- _GIVEN RECORDS_:

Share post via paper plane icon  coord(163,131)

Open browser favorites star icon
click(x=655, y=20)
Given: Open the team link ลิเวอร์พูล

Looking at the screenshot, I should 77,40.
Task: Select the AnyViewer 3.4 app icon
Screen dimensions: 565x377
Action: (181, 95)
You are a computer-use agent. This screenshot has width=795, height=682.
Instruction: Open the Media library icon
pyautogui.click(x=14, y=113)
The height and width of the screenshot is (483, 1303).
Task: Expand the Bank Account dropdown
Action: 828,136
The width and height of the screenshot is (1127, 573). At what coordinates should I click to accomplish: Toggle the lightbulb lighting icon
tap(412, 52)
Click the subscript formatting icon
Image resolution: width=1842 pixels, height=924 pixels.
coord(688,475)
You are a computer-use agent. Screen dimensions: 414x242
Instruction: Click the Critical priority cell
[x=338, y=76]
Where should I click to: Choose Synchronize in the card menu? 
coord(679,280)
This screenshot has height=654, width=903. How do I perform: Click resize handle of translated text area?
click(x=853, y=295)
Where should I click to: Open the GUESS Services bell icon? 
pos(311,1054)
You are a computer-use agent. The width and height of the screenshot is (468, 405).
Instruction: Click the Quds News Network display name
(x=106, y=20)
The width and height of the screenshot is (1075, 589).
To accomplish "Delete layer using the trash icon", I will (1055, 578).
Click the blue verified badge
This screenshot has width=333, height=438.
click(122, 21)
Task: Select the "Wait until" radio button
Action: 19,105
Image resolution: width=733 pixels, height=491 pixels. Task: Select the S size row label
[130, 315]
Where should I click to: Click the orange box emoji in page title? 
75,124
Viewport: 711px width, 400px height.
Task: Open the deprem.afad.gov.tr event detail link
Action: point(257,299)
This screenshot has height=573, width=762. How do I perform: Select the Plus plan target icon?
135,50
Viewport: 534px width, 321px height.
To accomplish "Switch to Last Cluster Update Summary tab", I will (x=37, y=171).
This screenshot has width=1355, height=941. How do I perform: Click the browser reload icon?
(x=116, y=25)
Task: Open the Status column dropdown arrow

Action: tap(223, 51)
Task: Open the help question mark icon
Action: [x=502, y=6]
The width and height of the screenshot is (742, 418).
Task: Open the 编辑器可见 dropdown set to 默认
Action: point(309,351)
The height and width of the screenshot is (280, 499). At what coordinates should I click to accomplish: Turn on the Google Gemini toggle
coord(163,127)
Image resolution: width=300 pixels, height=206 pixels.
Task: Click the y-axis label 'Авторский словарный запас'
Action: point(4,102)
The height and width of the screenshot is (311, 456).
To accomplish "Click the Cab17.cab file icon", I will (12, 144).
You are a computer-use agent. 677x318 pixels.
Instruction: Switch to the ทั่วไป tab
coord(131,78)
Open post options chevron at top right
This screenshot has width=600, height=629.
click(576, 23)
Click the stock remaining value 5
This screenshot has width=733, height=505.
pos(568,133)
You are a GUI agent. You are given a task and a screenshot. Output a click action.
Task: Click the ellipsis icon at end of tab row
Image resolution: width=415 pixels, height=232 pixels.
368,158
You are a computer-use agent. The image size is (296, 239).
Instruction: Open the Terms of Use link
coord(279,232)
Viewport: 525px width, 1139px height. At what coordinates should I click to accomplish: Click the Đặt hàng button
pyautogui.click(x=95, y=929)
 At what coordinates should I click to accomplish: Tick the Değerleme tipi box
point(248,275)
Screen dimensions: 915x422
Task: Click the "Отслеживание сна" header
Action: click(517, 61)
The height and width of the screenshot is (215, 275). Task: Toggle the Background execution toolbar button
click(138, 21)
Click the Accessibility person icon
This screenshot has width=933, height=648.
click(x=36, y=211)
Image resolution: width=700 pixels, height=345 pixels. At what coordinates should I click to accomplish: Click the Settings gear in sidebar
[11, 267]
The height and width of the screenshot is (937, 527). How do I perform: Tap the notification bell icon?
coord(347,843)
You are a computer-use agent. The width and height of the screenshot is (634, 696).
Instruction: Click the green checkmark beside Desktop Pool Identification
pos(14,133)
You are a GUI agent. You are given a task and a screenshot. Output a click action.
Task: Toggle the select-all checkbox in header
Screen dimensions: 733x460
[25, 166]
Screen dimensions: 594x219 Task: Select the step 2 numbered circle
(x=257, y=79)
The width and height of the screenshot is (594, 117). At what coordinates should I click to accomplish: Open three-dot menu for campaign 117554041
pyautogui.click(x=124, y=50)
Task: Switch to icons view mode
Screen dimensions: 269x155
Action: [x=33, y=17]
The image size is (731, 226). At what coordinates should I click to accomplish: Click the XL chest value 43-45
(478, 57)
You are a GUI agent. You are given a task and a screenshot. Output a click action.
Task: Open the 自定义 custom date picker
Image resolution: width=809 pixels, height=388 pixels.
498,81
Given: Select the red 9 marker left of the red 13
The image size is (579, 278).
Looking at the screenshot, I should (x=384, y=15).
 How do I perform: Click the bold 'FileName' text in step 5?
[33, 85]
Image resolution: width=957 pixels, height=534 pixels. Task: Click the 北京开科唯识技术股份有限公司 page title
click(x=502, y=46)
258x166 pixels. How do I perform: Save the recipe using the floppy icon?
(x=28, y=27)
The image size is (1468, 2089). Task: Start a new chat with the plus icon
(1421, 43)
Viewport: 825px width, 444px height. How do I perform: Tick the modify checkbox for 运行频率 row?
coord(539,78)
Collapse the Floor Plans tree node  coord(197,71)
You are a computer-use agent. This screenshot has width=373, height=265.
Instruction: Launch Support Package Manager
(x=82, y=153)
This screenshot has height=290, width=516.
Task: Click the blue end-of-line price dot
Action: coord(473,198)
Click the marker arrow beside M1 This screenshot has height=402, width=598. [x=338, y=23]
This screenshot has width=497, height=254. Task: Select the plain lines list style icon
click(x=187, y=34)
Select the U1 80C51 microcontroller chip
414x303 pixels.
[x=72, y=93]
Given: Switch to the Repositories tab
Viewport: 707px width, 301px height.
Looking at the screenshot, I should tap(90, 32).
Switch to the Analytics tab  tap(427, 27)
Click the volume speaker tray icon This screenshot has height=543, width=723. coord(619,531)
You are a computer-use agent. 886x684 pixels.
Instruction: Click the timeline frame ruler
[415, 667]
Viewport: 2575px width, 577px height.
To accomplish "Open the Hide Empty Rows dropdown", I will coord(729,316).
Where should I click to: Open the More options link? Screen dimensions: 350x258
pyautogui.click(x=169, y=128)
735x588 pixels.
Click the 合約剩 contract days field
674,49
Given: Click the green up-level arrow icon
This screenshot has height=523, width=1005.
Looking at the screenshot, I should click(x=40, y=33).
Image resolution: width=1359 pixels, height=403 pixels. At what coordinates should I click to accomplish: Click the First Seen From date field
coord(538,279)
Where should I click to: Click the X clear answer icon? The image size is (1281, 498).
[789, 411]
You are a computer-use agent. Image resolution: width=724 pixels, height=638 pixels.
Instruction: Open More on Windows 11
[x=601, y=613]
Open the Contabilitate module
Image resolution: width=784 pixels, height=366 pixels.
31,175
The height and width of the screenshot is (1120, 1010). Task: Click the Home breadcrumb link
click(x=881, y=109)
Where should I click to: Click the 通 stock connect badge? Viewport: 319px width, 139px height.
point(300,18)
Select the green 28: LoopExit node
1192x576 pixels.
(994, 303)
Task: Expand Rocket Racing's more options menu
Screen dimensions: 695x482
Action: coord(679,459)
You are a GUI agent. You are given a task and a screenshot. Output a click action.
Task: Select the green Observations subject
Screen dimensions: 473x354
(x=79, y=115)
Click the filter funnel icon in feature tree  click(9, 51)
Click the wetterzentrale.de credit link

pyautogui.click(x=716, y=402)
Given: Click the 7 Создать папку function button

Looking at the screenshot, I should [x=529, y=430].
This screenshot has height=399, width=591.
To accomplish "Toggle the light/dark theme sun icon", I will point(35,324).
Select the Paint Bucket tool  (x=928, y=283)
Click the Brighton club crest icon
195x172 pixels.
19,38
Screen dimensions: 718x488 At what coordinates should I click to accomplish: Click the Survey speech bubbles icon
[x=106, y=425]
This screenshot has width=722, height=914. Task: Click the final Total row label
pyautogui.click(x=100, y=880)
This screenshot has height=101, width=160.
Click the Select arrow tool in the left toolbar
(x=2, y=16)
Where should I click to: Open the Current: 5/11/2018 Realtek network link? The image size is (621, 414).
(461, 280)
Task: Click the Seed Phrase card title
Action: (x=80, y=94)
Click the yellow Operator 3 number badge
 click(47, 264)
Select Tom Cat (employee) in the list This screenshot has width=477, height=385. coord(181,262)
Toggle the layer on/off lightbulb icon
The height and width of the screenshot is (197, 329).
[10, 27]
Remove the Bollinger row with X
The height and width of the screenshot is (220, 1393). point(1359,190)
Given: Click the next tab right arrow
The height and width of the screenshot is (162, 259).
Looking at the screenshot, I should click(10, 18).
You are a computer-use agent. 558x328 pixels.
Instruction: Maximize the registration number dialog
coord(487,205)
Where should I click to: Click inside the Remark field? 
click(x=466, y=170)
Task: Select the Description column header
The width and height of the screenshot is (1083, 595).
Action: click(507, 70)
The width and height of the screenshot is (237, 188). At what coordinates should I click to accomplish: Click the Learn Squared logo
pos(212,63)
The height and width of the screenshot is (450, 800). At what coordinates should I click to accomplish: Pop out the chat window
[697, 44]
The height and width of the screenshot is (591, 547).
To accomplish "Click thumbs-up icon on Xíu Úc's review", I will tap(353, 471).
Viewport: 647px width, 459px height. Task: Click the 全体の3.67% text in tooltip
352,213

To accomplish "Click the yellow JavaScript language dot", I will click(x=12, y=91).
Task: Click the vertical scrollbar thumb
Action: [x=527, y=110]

- _ASSIGNMENT_:
Using the listing above, report each line that mentions the word "layer".

- _YOUR SOLUTION_:
To accomplish "Delete layer using the trash icon", I will (1055, 578).
Toggle the layer on/off lightbulb icon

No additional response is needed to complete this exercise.